» DIRECTIONS
From the entries below, copy out all lines holding "date".

# # #

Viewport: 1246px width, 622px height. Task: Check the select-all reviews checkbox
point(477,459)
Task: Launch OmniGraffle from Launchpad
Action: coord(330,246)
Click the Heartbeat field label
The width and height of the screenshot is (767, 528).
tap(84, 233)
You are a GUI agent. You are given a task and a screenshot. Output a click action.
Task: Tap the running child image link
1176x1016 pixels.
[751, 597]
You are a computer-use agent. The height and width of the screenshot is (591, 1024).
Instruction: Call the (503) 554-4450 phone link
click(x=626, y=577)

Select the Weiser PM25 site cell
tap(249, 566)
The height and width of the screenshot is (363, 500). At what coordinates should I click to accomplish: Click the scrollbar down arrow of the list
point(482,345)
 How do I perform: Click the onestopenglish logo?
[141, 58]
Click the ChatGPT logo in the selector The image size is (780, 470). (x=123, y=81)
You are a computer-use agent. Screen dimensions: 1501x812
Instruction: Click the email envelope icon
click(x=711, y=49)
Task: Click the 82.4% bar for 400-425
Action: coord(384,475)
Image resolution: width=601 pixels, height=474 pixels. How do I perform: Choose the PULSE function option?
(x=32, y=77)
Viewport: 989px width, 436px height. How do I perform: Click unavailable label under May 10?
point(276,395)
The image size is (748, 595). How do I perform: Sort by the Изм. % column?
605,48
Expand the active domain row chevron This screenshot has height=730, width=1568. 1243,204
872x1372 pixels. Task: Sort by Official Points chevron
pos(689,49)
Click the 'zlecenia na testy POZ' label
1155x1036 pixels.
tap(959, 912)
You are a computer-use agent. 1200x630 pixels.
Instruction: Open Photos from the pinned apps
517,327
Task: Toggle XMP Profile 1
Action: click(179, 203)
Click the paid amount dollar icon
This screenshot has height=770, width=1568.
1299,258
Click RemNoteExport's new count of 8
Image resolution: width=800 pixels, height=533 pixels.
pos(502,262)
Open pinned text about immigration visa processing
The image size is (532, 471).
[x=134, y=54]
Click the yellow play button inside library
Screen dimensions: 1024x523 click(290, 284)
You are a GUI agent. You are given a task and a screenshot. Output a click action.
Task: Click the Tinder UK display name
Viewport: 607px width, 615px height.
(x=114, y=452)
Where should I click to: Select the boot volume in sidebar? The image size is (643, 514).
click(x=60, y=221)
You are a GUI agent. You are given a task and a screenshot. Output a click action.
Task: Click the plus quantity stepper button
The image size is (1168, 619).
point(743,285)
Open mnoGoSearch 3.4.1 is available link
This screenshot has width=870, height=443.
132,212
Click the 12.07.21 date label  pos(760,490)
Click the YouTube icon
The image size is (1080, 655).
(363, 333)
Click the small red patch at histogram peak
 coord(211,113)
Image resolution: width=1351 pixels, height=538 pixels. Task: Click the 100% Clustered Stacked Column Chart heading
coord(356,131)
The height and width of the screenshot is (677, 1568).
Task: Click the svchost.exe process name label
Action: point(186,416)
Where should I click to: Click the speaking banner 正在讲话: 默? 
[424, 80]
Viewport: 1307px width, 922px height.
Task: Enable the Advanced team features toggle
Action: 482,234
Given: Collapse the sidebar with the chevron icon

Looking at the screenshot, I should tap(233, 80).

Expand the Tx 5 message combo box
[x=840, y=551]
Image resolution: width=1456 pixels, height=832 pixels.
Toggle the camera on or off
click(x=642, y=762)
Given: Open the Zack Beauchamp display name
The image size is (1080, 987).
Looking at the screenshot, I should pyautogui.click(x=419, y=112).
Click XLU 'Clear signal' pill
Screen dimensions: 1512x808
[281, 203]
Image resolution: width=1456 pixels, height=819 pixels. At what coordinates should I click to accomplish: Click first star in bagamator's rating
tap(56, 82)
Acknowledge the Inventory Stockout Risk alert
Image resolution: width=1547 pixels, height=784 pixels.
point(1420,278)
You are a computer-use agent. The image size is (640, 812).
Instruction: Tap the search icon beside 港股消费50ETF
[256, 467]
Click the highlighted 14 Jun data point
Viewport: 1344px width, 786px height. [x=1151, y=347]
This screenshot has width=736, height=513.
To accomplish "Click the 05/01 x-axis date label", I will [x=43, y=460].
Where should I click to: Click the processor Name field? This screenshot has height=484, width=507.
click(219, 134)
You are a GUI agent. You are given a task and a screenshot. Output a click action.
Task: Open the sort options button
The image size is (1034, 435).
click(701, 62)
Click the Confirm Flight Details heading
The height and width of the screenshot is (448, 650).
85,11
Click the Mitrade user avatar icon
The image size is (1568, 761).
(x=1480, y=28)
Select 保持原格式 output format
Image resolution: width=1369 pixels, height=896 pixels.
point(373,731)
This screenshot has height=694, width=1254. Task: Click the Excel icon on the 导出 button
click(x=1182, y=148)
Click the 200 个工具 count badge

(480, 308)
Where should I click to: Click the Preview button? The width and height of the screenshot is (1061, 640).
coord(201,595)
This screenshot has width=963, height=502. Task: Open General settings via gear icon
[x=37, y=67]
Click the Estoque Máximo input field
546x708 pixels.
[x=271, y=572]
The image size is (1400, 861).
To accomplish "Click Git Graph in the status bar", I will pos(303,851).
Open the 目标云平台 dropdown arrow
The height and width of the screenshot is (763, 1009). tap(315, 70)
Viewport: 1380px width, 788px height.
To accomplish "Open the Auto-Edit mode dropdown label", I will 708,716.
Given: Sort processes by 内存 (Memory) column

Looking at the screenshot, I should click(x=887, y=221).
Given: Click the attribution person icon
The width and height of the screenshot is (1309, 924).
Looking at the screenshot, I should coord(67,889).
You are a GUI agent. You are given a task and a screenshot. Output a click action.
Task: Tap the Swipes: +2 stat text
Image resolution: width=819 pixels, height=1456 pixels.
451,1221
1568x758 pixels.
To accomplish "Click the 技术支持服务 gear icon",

# # #

» ANSWER TO THE EXERCISE
Click the 12.07.21 date label  pos(760,490)
To accomplish "Click the 05/01 x-axis date label", I will [x=43, y=460].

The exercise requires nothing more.